Let the bionic man run, I say. Consequences be damned. It's interesting, could attract attention to the wobegone sport that is track and field that might actually be, you know, positive - thank you decades of steriod cheats. And if it leads to more people tearing their legs off to run faster. Well, I think if it comes to that - so be it. Nothing like a little voluntary mutilation to spur some debate about what the fuck we're doing as a species. Bring it.

"I'm not disabled, I just don't have any legs." What a great quote from this kid. Thanks for this story, SummersEve.

This was fanstastic. I'm pulling for Pistorius to make the Olympics. Thanks for the link, SE. Also, if you are so inclined, have a peek at this bit about Microsoft's blogging initiative, which includes a dossier compiled by the Evil Empire on Wired's reporter and then inadvertantly sent to him. Great stuff.

To be honest, there's one thing wrong with the whole piece: the goddamn music in the video. The article opens with a description of the sound of his running, it has a video, and we can't hear it?

My nomination for Quote of the Week: Nothing like a little voluntary mutilation to spur some debate about what the fuck we're doing as a species. Bring it.

I'm not even sure mutilation would be necessary. This photo seems to indicate that there is enough room for legs and feet in front of the Cheetahs, provided they raise the runner a couple of inches. I'm pretty sure they could fit those to able-bodied athletes. Let's see them try if they give such an advantage.

You could at least duel with the chick in Grindhouse for a couple of seconds. That machine gun leg snuffed out many a man and at least one man's interest in seeing the film.

That machine gun leg Not to nitpick or anything, but it was actually a machine gun/grenade launcher leg. I'm just sayin'.

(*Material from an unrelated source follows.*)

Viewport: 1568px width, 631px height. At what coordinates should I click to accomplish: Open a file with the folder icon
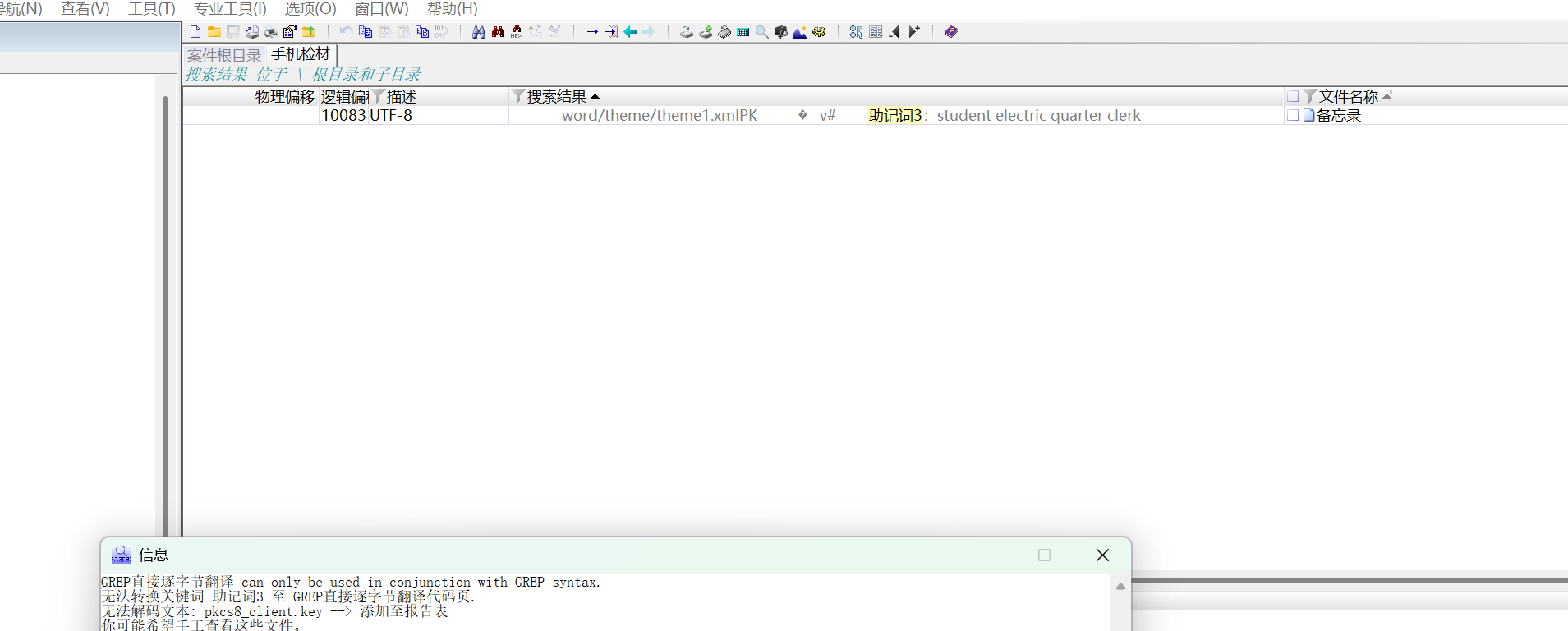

Yeah, I noticed that tonight. Still not convincing me.

This photo seems to indicate that there is enough room for legs and feet in front of the Cheetahs, provided they raise the runner a couple of inches. When they were talking in the article about the cheetahs flexing some, they were not kidding. Click on the first picture at the top of qbert72's link. Those things really flex alot.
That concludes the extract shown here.